> Fragmento seleccionado
_ _ _ _
El árbitro que era una especie de verdugo de Berlanga, un enterrador de la esperanza, un sicario de mal aliento, el árbitro al que normalmente se le caía encima la culpa del invierno, de la cirrosis, de la marcha de las cosas, de la falta de aire en aquel salvaje territorio del Lejano Oeste en el que los jugadores calentaban los músculos con unas friegas de Linimiento Sloan.

Mucho antes que la prensa deportiva hablara del remoto suceso, antes de que en los campos de España y del Señor hubiera insultos racistas y que el mundo se escandalizara de lo bárbaros que somos con otros pueblos, he visto muchas veces a ese pistolero personarse en la caseta y oliendo a bagazo y apenas sin poder hablar de la bolinga obligar al juez a cambiar las tornas o que a partir de ahora los penaltis cayeran en el saco de su equipo, no importaba cómo fuera el lance, así de esa forma brava en la que los hombres ajustaban las cuentas por entonces, de la misma manera que Tejero y aquella última asonada. Se sienten coño, o, mira estas balas, una de ellas puede ser para ti, hijo de perra.
_ _ _ _
> Tareas solicitadas
**a)** Indica si cada afirmación coincide con el texto sobre el árbitro y el pistolero: (i) los jugadores calentaban los músculos con friegas de Linimiento Sloan; (ii) el pistolero llegaba a la caseta sobrio y hablando con claridad; (iii) el narrador afirma haber presenciado la escena una sola vez. Responde sí o no a cada una y cita las palabras del texto que lo deciden.
**b)** Prolonga el texto sobre el árbitro y el pistolero a partir de su última frase.

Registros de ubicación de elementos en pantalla
_ _ _ _
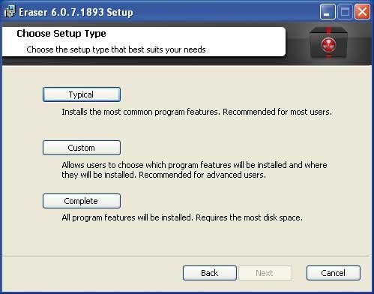Click the Eraser black box logo
This screenshot has width=374, height=294.
coord(328,43)
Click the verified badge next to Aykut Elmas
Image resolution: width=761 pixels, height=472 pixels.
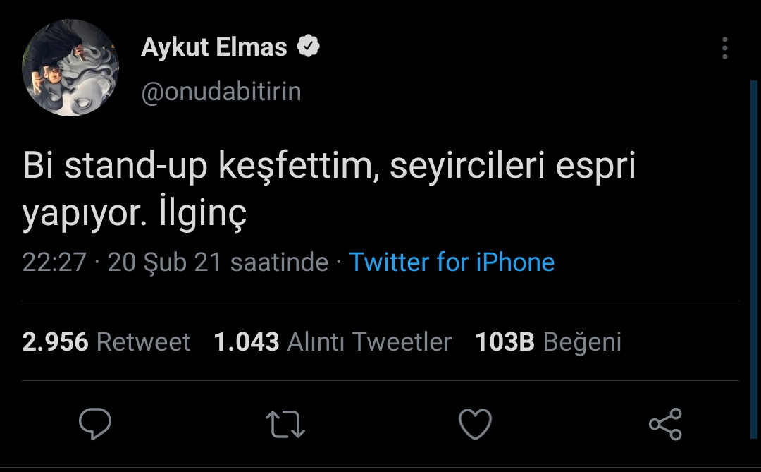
_ _ _ _
> Respuestas por tarea
**a)**
(i) Sí: «los jugadores calentaban los músculos con unas friegas de Linimiento Sloan».
(ii) No: «oliendo a bagazo y apenas sin poder hablar de la bolinga».
(iii) No: «he visto muchas veces a ese pistolero personarse en la caseta».

**b)**
Sigo sin saber por qué me ha impresionado tanto esta noticia, por qué le concedo incluso esa trascendencia propia de los símbolos. Puede ser una extraña forma de nostalgia del propio invierno y de los campos embarrados, de cuando fuimos reyes y nos coronamos con la primera Copa del Sar jugando contra el Flavia y mi abuela María, tan entendida, sacaba la banqueta y se ponía siempre en la tribuna que nadie la molestara. Al fin y al cabo siempre pienso que el folklore, que no la experiencia, es lo último que se pierde.